A few weeks ago I noticed my cousin, Carli, post a request; she was looking for one additional runner in an upcoming relay race in Colorado. We messaged back and forth, and without much foresight, I booked a ticket and took off two days of work to head there and meet her.
The last two years have included substantial planning. The thick of graduate school, engagement and wedding preparation, work schedule and documentation, studio trajectory; dreams. I always felt like I could be doing something. And if I wasn't doing something, I felt a bit guilty.
At work, I have been honing my craft. It has felt important to plan for sessions, leaving no room or space for doubt, and thus creating a sense of high pressure. To be a "beginner" is a lesson and plus, I want to provide the best quality care. But in the shuffle of paperwork and months of responsibility, without noticing, I began to put too much pressure on myself. I was serious all the time. How could I separate work from life? And if I did, was that precious time I could be researching to prep for the following day?

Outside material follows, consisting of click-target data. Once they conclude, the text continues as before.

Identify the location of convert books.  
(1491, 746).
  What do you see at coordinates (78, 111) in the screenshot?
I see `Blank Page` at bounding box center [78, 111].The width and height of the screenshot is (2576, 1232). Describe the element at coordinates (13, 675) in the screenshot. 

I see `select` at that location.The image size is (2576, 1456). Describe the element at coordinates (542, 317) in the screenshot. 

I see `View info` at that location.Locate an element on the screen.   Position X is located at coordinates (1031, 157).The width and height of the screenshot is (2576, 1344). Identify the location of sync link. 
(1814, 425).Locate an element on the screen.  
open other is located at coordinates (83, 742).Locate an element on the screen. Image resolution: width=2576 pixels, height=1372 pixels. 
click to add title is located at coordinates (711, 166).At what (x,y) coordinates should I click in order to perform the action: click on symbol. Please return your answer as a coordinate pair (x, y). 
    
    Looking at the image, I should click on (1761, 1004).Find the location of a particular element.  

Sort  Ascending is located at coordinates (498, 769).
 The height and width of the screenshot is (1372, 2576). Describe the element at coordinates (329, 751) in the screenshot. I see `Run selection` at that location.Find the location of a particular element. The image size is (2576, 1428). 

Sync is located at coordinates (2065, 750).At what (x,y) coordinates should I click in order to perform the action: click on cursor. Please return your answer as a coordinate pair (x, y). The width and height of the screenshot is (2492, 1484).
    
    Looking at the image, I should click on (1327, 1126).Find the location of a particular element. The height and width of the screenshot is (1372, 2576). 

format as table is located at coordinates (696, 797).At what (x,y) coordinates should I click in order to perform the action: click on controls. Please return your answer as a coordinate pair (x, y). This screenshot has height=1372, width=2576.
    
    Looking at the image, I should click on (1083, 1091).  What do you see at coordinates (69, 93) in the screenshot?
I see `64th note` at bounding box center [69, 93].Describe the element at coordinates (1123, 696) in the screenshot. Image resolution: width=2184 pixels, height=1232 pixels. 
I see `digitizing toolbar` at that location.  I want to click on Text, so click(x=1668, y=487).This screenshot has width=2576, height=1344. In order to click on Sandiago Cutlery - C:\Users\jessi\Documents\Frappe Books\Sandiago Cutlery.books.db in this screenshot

Something happened in Colorado. I was changed. I reflected and here's what I've come up with.
On the final day, I took a yoga class at a nearby park. It was a silent disco experience where each participant received headphones that both played music as well as the instructor. She kept hitting home on this intention and letting go. The words that emerged for me were ENJOY and WORRY. I invite ENJOYMENT I let go of WORRY. These two cannot co-exist.
Driving back to the airport, my Cambodian driver and I got to talking about the mental health field as he had been a social worker/case manager for 20 years. He said, " You get to see these people maybe an hour a week. A mark, no doubt, on their way of seeing the world, but they have to do it themselves. The goal is to help. The problems of life do not develop overnight, so why do you expect to solve it? If you're helping, you're doing the work. You cannot take the responsibility for another person's work. You can only help them help themselves. If you do this, you are doing plenty. And I can tell, based on your reflection, you already are. You will burn out if you keep doing what you're doing. Then you can't help anyone. Not even yourself. You must find balance. You must help yourself too. First." I cried behind my sunglasses. He was right.
Our team name was "out here chafing our dreams." We had shirts and pirate bandanas. Eye patches and swords. It was ludacris. and it was really really fun. dumb fun. simple fun. good fun.
Carli and her friends are brilliant and kind. Funny and good company. Each have goals and find time to laugh. So our 2.5 hour nap in an ice rink that had been drained for our sleeping pleasure among 200 other smelly athletes trying to get a few hours of shuteye? It was inspiring. and eye opening. and tender. and thrilling. and had really bad coffee that tasted so so good.
I ran my last leg of the race while the sun began to rise. I listened to rap music and ran down a steep hill for 2 of the 5 miles. I sent pictures to people I loved, I laughed. I soaked it up. Waved to cows. It made no sense and all of the sense in the world.
I found that I am capable. I am already doing the thing I wanted to do. Now I refine the art of this skill, this shuffle, this weaving in to serve and still leaving enough space, a reserve just for me. I am enough. I am already doing it. I will continue. And on. And on. And on.
Thanks to the team for reminding me of good fun. And inspiring me. You have helped me. I hope you'll know.